作業の指示:
a - 下の映画紹介の文章で、「ディア・エヴァン・ハンセン」の監督として挙がっている人物は誰か。
b - 下の映画紹介の文章から、「後日、校長に呼び出されたエヴァンは、コナーが自殺したことを知らされる。」から「もしない方向へと動いていく。」までの部分を、一字も変えずに打ち直して。
c - 下の映画紹介の文章にある「彼は秘かにゾーイに思いを寄せていたが話しかけることもできない。」を英語に訳して。

読む文章:
+===+
マイナンバーの読み取り機が置いてあったので、マイナンバーが保険証として使えるのか確認したところ、まだ完璧ではないので保険証も持ってきてもらっているとのことであった。
検査を終えて梅田に出て映画館巡りを行い、12:30からの「ディア・エヴァン・ハンセン」を見た。

「ディア・エヴァン・ハンセン」

監督 スティーヴン・チョボスキー
出演 ベン・プラット
   ケイトリン・デヴァー
   ジュリアン・ムーア
   エイミー・アダムス
   アマンドラ・ステンバーグ
   ニック・ドダーニ
   コルトン・ライアン
   ダニー・ピノ

ストーリー
母と2人暮らしの高校生エヴァン・ハンセンは、家族にも心を開けず学校にも友だちのいない孤独な日々を送っていた。
彼は秘かにゾーイに思いを寄せていたが話しかけることもできない。
ある日、セラピーの一環で自分あてに書いた手紙を、ゾーイの兄で同級生のコナーに持ち去られてしまう。
持ち去られた手紙には誰にも知られたくないエバンの「心の声」が書かれていた。
後日、校長に呼び出されたエヴァンは、コナーが自殺したことを知らされる。
コナーがエヴァンから奪った手紙を見た悲しみに暮れる両親はコナーとエヴァンが親友だったと思い込む。
彼らを悲しませたくない一心で、ありもしないコナーとの思い出を話して聞かせるエヴァンだった。
やがて思いやりからついた嘘はコナーの両親と周囲の人たちの心を打ち、勇気を与え、SNSを通じて世界中に広がっていく。
思いもかけずに人気者となったエヴァンは戸惑いながらも充実した学校生活を送るようになるが、思いやりでついた嘘は彼の人生を大きく動かし、事態は思いもしない方向へと動いていく。

寸評
思いやりからついた嘘が思いもかけずに亡くなった同級生の両親と周囲の人たちを勇気づけ、心を打っていくという展開に引き込まれるが、ミュージカル映画として唄われる歌に唐突感がないのが一番いい点だ。
はでなダンスシーンなどないが歌の中身はセリフそのものなので歌われるシーンに違和感がない。
エヴァンは人とうまく付き合えないでカウンセリングを受けているのだが、歌うことによって思ったことがメロディに乗ってあふれ出すのだ。
ゾーイは兄のコナーから迷惑ばかりかけられていて兄妹仲は良くなかったようだが、エヴァンによって実は兄は妹のことを気にかけていたのだと教えられる。
+===+
提供された情報:
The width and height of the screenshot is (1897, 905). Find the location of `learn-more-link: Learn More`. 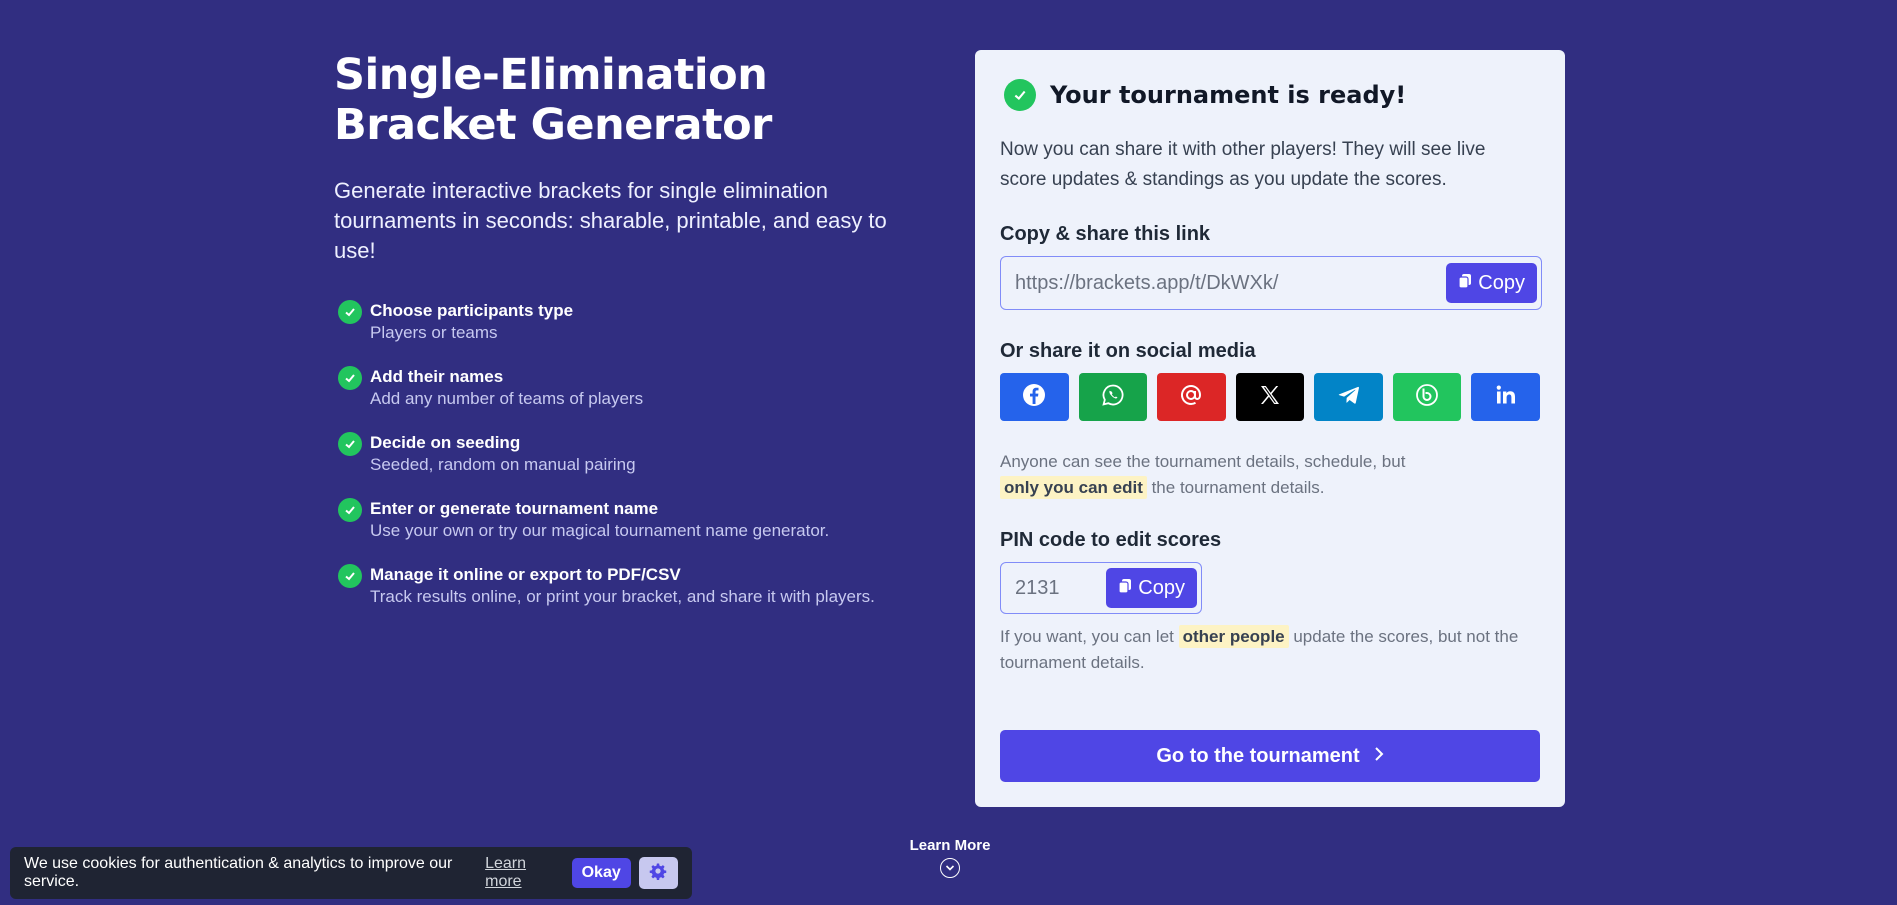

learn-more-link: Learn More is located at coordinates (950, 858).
+===+
指示への回答:
a - スティーヴン・チョボスキー

b -
後日、校長に呼び出されたエヴァンは、コナーが自殺したことを知らされる。
コナーがエヴァンから奪った手紙を見た悲しみに暮れる両親はコナーとエヴァンが親友だったと思い込む。
彼らを悲しませたくない一心で、ありもしないコナーとの思い出を話して聞かせるエヴァンだった。
やがて思いやりからついた嘘はコナーの両親と周囲の人たちの心を打ち、勇気を与え、SNSを通じて世界中に広がっていく。
思いもかけずに人気者となったエヴァンは戸惑いながらも充実した学校生活を送るようになるが、思いやりでついた嘘は彼の人生を大きく動かし、事態は思いもしない方向へと動いていく。

c - He secretly had feelings for Zoe but could not even bring himself to talk to her.